Donc finalement, au moment de catégorie une sortie "comics" ou "manga", ça repose surtout sur le répertoire que l'éditeur que l'éditeur indique sur Electre, qui vous sert ensuite de bible pour votre travail. Votre rôle n'est pas de dire "comics, pas comics", "BD, pas BD", "manga, pas manga". 

Alors, effectivement, on va vraiment avoir certains titres pour lesquels on n'a pas d'informations. Ou en tout cas, pour lesquels l'information ne nous est pas parvenue. Donc là, pour le coup, on est vraiment obligés d'aller regarder. On va essayer de creuser l'identité de tel ou tel titre à ce moment. Et dans certains cas, on peut être d'accord, parce que notre segmentation est faite d'une certaine manière, avec le glossaire ou avec l'éditeur. Si l'éditeur nous dit directement "on aimerait que ce titre soit classifié dans tel ou tel segment", on se retrouve dans une position où on va avoir un avis à donner. On doit très souvent trancher sur certains titres. 

Parfois, effectivement, on se positionne tous les quatre pour se dire : dans quelle catégorie toi tu le classerais, en relation avec tel ou tel type d'ouvrage ? C'est vrai que c'est parfois assez fastidieux, mais c'est quand même très intéressant et très passionnant aussi. C'est l'intérêt de notre métier. C'est pour ça qu'on fait ça aussi. 

Est-ce que vous avez une idée de l'impact que peut avoir cette segmentation, le classement d'une BD dans une case précise, par rapport à son positionnement dans les librairies ? 

Alors par rapport à la manière dont il va être dans la librairie, ce n'est pas ce qu'on décide nous qui va inciter un libraire, ou la Fnac, ou une autre enseigne, à le classer différemment. Ils ont leur propre manière de voir les choses. C'est plus lié au contenu de l'ouvrage et à la manière un peu éditoriale de gérer les rayonnages. Nous, l'information que l'on récupère, est surtout plus proche de ce que pensent les éditeurs, peut-être, mais n'indique pas la manière dont les titres sont mis en rayon. Mais on essaye justement de manier les deux réalités, d'être un petit peu entre les deux. Dans certains cas, on peut se dire : l'information que nous a donné l'éditeur ne correspond pas à notre segmentation, ne correspond pas pas ce qu'on voit en rayon. On peut ne pas être d'accord avec ça et trancher au profit de ce la réalité des rangements en rayon. 

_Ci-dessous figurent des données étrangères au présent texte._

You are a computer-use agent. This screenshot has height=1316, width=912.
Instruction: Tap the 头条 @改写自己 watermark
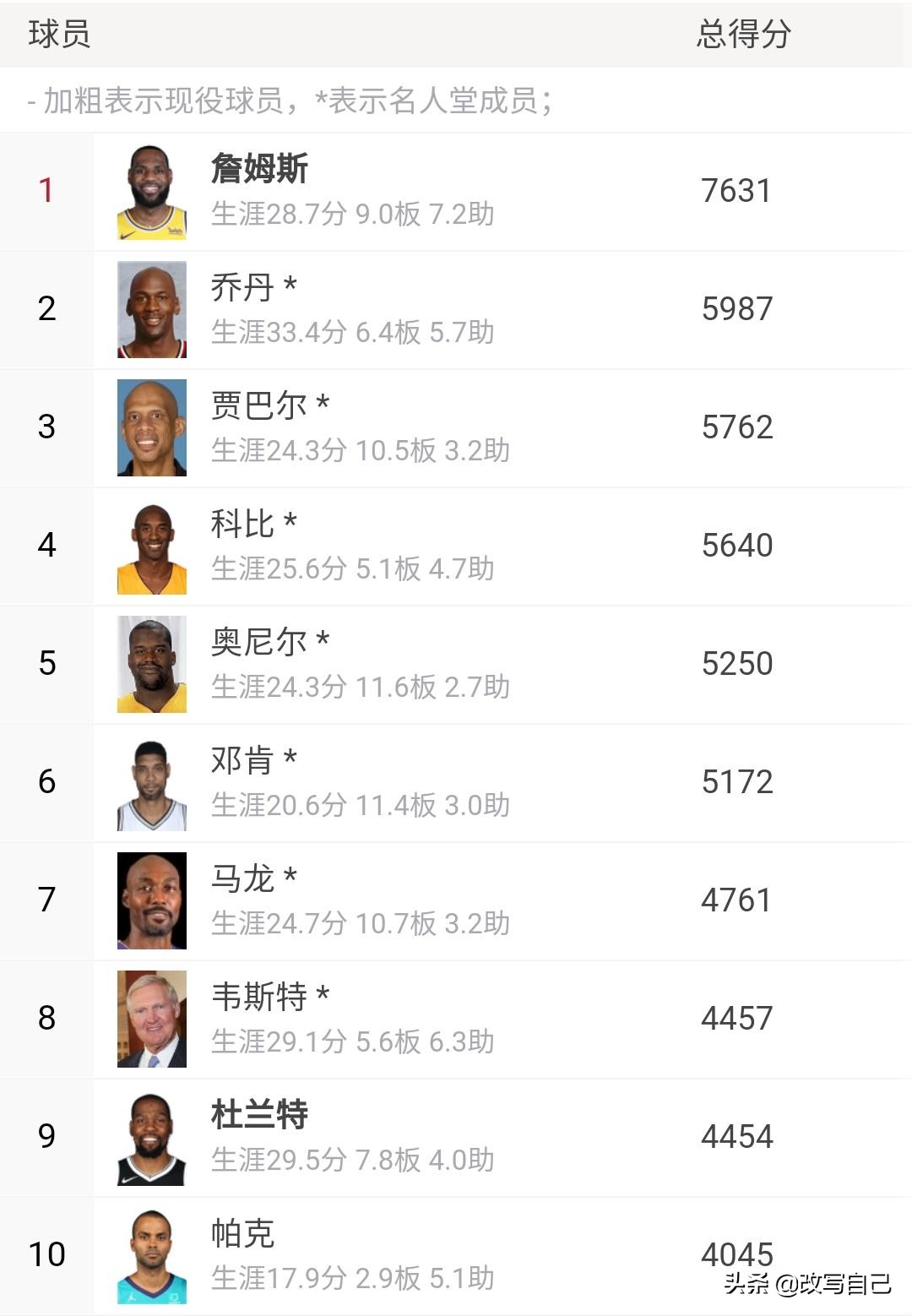(806, 1284)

Après, sans vouloir donner dans la provoc', il ne faut pas attribuer plus de pouvoir à GFK que ce ce que l'on a en réalité. Notre métier, c'est d'analyser les tendances de marché. et en aucun cas de faire la pluie et le beau temps. On est là pour, encore une fois, étudier toute la dynamique et la créativité d'un univers. Et dans le monde de l'édition, on est servi. En revanche, ce n'est pas le rôle de GFK de dicte à un libraire, à un éditeur, à un auteur comment ils doivent faire leur travail. Qu'ils viennent... s'inspirer des tendances du marché pour orienter une création ou une collection, pour être en résonance avec ce que les Françaises et les Français achètent et aiment lire en ce moment, oui, ça c'est un fait. Et c'est, on va dire, plutôt logique. 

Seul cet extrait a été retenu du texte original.